Aharonov-Bohm interferences in polycrystalline graphene

TL;DR

This paper proposes defect scattering as a novel mechanism to induce Aharonov-Bohm interferences in polycrystalline graphene, enabling strong conductance oscillations in quantum Hall regimes through extended defect tunneling paths.

Contribution

It introduces defect scattering as an alternative to traditional methods for achieving AB interference in polycrystalline graphene and extends the approach to other 2D material systems.

Findings

Strong AB oscillations predicted in polycrystalline graphene with grain boundaries.

Defect scattering enables tunneling between edge channels, facilitating interference.

Applicable to systems with graphene barriers and potentially other 2D materials.

Abstract

Aharonov-Bohm (AB) interferences in the quantum Hall regime can be achieved, provided that electrons are able to transmit between two edge channels in nanostructures.

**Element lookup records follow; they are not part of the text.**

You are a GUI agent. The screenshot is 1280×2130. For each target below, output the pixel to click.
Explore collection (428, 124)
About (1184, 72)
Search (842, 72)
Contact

Pioneering approaches include quantum point contacts in 2DEG systems, bipolar graphene p-n junctions, and magnetic field heterostructures. In this work, defect scattering is proposed as an alternative mechanism to achieve AB interferences in polycrystalline graphene. Indeed, due to such scattering, the extended defects across the sample can act as tunneling paths connecting quantum Hall edge channels. Consequently, strong AB oscillations in the conductance are predicted in polycrystalline graphene systems with two parallel grain boundaries. In addition, this general approach is demonstrated to be applicable to nano-systems containing two graphene barriers with functional impurities and perspectively, can also be extended to similar systems of 2D materials beyond graphene.